兵藤裕巳「琵琶法師」を読む

d0001004_11505014.jpg 兵藤裕巳「琵琶法師〈異界〉を語る人びと」を読んだ。
 琵琶法師といえば耳なし芳一と平家物語といった知識があるぐらいですが、著者は日本人みんなが共有してるこのイメージを大切にしながら、その起源から展開、そして現在までを興味深く辿ってくれています。
 その時代時代の権力者との関わりや、死者とのつながりなど興味深い話題がいっぱい詰まってました。
 聖なるものでありながら賤民である両義性についても、時代毎にウェイトが変わっていく様も興味深い記述でした。
 付録として「最後の琵琶法師」といわれる山鹿良之氏(1901~96)の演奏映像が付いていました。
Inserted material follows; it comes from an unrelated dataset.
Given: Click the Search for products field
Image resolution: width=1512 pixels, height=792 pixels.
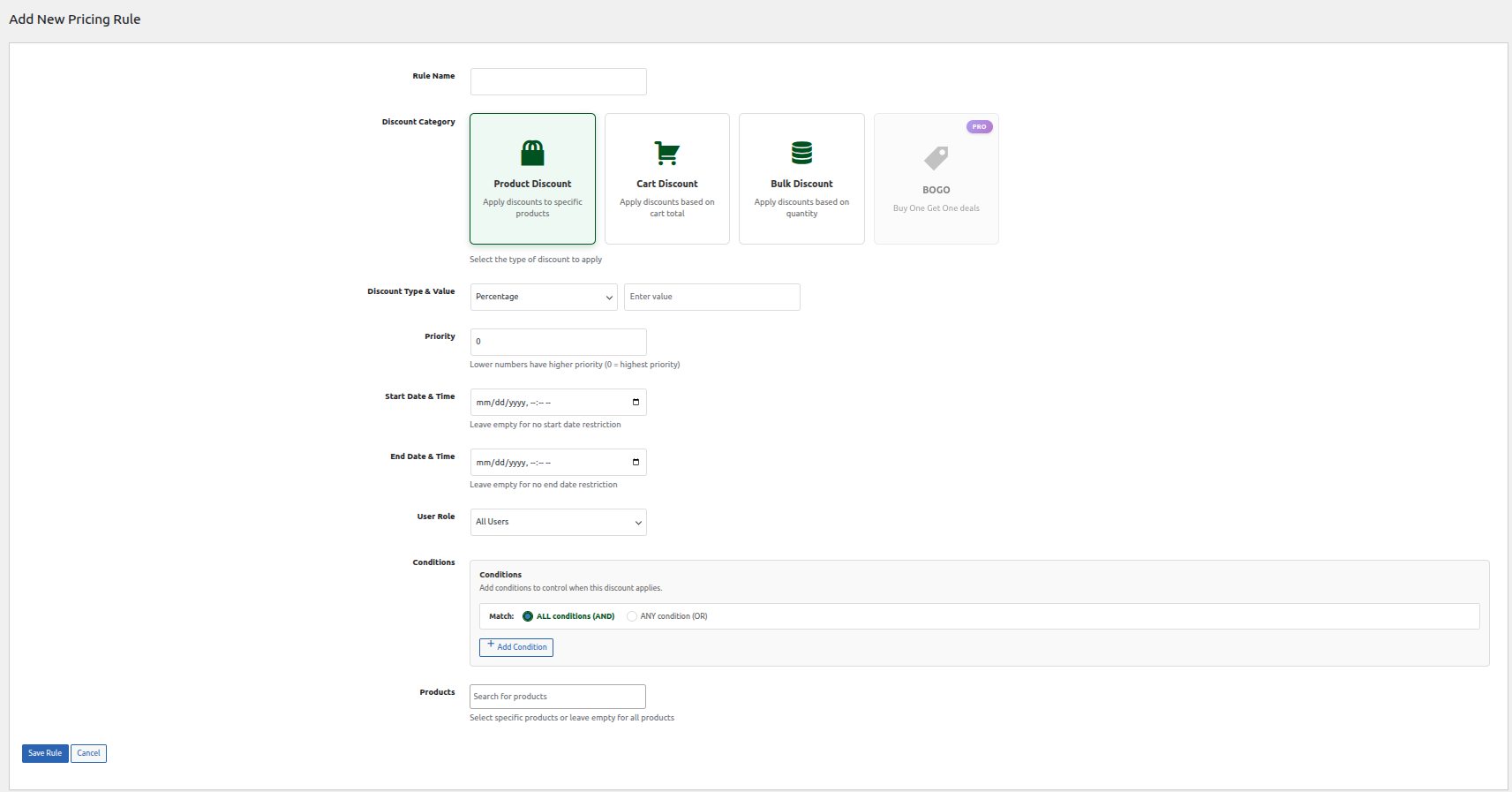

独特のだみ声は迫力満点でした。

 著者の兵藤裕己(1950-)は日本中世文学・芸能論専攻で学習院大学文学部教授とのことです。
 目次:序章 二人の琵琶法師、第1章 琵琶法師はどこから来たか-平安期の記録から、第2章 平家物語のはじまり-怨霊と動乱の時代、第3章 語り手とはだれか-琵琶法師という存在、第4章 権力のなかの芸能民-鎌倉から室町期へ、第5章 消えゆく琵琶法師-近世以降のすがた、「俊徳丸」DVDについて、「俊徳丸」全七段・梗概、あとがき。
 岩波書店(岩波新書)、2009年04月21日第1刷、1,029円、新書版、207頁。